--- START ---

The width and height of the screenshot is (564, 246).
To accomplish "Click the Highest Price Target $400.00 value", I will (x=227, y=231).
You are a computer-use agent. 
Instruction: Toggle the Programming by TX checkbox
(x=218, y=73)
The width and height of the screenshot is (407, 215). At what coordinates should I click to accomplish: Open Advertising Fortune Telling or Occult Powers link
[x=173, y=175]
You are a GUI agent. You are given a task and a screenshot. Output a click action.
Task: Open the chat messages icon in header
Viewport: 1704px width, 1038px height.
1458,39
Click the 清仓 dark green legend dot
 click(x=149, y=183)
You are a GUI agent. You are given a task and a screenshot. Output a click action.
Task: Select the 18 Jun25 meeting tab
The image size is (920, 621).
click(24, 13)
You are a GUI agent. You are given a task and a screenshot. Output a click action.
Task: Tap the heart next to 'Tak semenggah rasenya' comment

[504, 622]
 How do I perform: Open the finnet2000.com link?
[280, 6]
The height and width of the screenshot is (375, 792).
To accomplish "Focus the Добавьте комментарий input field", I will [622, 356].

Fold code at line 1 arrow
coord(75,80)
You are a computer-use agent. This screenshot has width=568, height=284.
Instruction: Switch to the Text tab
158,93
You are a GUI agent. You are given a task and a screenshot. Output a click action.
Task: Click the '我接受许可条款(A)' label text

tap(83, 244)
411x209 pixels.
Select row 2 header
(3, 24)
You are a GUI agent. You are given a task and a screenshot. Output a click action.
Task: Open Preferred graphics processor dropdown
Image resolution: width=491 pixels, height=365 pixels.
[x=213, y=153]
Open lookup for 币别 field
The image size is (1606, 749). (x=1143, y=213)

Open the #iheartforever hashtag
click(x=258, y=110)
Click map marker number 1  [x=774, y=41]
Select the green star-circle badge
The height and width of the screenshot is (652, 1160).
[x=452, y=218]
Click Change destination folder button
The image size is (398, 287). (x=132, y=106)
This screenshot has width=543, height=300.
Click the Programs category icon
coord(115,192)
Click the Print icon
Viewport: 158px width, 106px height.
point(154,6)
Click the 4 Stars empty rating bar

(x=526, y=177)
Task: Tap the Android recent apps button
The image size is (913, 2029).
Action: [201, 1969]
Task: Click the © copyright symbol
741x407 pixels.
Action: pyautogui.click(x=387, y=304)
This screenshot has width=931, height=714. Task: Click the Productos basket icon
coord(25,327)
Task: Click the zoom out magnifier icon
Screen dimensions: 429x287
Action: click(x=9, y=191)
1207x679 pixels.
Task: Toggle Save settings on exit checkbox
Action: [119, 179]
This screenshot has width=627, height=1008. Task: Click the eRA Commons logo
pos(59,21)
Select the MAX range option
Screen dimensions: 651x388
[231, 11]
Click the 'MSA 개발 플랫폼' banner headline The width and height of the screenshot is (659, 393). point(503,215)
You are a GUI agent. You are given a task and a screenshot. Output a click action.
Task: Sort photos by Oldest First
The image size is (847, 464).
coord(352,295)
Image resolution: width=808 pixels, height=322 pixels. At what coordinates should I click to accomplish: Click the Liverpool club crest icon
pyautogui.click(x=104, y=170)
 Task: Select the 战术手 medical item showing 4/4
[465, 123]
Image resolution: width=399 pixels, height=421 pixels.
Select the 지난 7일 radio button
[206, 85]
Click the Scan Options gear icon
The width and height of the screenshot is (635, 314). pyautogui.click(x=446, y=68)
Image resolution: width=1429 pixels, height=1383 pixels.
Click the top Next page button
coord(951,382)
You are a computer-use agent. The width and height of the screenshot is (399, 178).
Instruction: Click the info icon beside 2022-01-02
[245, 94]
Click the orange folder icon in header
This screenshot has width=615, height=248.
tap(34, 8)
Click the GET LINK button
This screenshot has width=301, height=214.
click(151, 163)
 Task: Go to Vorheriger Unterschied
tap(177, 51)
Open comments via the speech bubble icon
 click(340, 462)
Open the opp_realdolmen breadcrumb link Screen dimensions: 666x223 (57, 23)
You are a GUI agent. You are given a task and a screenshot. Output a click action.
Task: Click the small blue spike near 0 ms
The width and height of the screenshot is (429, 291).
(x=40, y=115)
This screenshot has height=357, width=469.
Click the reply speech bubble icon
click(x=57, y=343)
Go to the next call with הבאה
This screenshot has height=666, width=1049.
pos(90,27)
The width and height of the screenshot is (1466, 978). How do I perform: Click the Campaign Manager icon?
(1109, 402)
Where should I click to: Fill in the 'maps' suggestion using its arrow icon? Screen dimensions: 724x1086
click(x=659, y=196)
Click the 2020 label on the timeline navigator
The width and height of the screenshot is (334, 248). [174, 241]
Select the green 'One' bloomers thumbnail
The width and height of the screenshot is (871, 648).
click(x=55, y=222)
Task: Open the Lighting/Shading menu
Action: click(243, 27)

--- END ---

Exercise aim: In the entries above, tally the lines containing the word "computer" and return only the tally.

Problem solution: 3